Friday, November 4, 2011

Ford Madox Brown - Self Portrait, bust-length, in a brown coat



Price Realized
£63,650

inscribed by William Michael Rossetti 'By Ford Madox Brown/Himself/c.1845/Given by him to Lucy +/me c.1880' (on a label on the reverse)
oil on board
8 x 6 in. (20.3 x 15.2 cm.)

Given by the artist to Helen Bromley, his sister-in-law.
On her death in 1886 returned to the artist, who gave it to his elder daughter, Lucy, and her husband, William Michael Rossetti. Thence by descent in their family.

The artist's account book (Violet Hunt Papers, Cornell University).
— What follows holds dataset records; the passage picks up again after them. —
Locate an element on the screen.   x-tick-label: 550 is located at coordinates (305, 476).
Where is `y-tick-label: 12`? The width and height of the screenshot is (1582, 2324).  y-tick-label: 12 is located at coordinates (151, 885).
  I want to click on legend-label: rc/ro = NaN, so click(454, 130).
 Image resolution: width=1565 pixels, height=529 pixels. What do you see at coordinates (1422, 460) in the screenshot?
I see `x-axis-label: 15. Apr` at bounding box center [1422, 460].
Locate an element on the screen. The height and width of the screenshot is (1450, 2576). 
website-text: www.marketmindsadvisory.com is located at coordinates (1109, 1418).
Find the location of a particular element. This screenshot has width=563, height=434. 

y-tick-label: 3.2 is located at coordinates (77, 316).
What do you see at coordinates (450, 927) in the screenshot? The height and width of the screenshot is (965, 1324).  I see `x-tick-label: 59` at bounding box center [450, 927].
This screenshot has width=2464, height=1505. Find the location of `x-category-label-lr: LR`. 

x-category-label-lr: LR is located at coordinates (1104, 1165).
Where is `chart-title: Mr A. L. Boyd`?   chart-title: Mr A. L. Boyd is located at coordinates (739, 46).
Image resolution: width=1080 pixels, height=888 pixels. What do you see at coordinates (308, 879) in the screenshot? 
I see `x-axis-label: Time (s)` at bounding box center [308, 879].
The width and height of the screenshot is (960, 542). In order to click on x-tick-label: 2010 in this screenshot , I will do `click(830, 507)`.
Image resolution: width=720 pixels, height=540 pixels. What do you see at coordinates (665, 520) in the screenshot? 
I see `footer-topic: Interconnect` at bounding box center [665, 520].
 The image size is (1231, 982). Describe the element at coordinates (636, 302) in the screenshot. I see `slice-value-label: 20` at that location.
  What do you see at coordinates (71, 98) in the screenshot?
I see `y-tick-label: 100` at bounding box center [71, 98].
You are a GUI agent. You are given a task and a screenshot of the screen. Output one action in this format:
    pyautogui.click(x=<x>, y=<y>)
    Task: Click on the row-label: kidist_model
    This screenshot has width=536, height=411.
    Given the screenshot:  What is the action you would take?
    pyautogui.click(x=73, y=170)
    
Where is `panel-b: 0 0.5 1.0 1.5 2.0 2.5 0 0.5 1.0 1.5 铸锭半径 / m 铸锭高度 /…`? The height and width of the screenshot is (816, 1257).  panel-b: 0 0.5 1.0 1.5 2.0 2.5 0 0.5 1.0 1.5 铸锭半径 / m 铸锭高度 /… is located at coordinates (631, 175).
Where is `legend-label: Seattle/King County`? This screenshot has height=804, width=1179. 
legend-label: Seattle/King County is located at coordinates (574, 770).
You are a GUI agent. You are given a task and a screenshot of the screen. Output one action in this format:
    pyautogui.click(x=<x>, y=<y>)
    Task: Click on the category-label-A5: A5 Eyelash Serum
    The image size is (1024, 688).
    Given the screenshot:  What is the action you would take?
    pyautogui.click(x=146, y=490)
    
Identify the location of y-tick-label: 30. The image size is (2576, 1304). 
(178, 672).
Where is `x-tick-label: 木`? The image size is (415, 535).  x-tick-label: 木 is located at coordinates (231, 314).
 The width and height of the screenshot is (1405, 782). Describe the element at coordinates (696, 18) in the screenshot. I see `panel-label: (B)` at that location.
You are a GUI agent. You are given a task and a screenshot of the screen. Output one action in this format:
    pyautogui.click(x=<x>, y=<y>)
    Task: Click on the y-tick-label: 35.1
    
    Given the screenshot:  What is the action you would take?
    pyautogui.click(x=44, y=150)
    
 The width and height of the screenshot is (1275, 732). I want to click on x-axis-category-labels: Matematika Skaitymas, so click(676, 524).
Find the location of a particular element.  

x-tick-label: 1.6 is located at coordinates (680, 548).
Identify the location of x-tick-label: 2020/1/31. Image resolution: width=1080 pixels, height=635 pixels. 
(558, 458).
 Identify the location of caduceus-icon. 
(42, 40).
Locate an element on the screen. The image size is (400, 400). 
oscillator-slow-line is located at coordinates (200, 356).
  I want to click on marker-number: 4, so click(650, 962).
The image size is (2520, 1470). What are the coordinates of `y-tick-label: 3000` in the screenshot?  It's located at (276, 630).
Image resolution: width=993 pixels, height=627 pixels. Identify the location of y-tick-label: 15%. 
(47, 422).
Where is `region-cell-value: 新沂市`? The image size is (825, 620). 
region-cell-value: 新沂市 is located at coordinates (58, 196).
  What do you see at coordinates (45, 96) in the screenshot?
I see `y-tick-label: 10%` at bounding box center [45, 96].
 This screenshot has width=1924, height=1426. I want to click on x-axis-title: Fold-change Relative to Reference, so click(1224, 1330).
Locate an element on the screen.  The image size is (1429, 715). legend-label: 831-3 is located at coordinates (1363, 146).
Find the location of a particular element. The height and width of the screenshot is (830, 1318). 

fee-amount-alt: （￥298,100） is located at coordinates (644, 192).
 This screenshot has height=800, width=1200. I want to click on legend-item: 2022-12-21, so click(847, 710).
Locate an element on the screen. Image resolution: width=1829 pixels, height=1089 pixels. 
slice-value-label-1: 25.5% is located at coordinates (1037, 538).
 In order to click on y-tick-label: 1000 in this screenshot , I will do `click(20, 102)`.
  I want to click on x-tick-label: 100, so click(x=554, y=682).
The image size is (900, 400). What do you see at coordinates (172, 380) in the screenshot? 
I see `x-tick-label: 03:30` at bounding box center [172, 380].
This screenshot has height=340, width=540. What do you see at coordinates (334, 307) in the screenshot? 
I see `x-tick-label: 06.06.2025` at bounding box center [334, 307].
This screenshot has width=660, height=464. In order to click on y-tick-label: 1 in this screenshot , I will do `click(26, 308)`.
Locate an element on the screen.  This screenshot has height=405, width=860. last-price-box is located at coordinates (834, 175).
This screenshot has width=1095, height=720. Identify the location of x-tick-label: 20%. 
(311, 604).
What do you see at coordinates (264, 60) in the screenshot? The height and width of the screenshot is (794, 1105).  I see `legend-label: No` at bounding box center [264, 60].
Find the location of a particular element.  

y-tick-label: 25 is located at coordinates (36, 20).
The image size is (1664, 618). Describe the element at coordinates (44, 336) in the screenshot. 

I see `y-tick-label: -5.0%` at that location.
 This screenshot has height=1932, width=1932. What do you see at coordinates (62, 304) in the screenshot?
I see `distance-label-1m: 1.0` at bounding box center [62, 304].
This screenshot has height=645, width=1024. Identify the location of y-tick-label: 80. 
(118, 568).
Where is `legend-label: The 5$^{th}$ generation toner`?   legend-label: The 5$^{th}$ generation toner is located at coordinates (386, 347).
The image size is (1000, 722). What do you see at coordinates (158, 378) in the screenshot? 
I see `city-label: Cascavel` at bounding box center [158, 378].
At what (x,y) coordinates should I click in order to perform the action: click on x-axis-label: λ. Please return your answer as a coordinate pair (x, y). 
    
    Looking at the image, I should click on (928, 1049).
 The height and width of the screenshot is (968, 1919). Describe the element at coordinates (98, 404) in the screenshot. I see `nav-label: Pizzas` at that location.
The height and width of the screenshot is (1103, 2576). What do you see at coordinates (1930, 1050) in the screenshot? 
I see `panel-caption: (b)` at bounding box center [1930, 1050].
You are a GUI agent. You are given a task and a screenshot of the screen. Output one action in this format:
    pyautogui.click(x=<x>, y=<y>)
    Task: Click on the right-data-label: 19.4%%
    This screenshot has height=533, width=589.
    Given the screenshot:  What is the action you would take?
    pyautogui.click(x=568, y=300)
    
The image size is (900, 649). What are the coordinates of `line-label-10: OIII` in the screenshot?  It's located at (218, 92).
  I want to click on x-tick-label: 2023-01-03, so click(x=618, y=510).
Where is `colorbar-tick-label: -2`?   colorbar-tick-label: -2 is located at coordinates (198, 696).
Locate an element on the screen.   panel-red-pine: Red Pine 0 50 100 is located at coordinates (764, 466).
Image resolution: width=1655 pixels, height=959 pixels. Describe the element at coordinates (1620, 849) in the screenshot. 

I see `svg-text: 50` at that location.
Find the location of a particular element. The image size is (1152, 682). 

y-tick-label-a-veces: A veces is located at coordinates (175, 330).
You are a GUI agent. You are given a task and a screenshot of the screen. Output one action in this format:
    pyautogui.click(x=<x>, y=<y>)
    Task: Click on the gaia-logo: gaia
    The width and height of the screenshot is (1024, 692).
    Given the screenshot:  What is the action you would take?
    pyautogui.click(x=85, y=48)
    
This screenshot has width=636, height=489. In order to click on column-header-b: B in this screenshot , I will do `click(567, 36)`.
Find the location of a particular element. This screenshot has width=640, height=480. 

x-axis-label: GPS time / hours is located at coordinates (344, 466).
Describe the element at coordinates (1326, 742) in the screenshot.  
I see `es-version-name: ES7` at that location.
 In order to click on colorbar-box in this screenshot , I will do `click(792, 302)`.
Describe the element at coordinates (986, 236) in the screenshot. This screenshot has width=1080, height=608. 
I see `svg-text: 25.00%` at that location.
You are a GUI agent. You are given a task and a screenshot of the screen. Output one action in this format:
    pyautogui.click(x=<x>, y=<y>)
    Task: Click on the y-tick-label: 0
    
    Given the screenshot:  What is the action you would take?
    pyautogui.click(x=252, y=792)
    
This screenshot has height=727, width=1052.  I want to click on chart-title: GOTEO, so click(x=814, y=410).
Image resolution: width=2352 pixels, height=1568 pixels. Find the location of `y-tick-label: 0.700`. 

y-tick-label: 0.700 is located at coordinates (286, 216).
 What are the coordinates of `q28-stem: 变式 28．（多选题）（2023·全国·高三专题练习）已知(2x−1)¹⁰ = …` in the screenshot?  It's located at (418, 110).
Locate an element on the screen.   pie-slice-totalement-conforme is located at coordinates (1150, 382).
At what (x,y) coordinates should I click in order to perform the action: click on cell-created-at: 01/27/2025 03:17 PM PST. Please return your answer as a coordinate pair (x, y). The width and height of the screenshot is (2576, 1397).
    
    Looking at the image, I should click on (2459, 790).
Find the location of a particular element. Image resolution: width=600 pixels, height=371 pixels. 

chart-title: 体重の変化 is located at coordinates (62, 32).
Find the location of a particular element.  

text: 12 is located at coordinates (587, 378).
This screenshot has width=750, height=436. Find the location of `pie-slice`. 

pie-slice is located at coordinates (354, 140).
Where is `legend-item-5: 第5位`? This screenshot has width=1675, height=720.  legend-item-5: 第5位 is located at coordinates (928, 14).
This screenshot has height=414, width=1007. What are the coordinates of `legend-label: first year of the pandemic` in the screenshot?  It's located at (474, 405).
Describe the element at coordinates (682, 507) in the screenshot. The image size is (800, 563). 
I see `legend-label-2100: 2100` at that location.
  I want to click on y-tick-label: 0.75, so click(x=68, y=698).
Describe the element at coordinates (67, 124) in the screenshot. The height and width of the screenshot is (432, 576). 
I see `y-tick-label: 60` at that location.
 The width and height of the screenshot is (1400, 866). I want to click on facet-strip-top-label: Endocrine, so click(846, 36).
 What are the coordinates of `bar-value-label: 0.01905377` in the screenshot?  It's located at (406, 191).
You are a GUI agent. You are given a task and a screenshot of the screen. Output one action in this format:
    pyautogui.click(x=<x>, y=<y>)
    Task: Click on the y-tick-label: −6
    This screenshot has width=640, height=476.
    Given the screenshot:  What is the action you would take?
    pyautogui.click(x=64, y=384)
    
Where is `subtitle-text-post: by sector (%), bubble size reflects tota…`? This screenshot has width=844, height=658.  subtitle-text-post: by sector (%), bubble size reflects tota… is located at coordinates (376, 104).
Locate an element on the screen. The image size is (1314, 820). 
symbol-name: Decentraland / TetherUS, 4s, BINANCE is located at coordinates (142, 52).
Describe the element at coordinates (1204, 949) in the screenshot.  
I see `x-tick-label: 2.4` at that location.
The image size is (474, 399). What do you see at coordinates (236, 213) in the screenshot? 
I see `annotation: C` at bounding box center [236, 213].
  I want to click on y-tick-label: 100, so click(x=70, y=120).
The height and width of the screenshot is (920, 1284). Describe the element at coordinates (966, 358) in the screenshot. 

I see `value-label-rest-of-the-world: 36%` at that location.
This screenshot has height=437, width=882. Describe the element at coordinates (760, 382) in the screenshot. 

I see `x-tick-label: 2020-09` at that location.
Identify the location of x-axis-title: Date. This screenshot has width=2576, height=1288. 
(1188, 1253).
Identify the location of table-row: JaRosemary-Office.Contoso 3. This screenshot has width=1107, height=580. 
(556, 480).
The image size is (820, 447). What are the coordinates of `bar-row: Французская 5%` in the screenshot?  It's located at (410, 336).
he portrait dates from about 1844, when the artist was in his early twenties. It was painted for his first wife, Elizabeth Bromley, whom he had married in 1841, and on her death in 1846 was given to Helen Bromley, the widow of Elizabeth's brother Augustus. When Helen died in 1886, it returned to the artist, who gave it to his elder daughter, Lucy, and her husband, William Michael Rossetti.

In her recent catalogue raisonné of Brown's work, Mary Bennett suggests a connection with the artist's likeness of himself in one of his most famous paintings, The Last of England (Bennett, vol. 1, p. 174).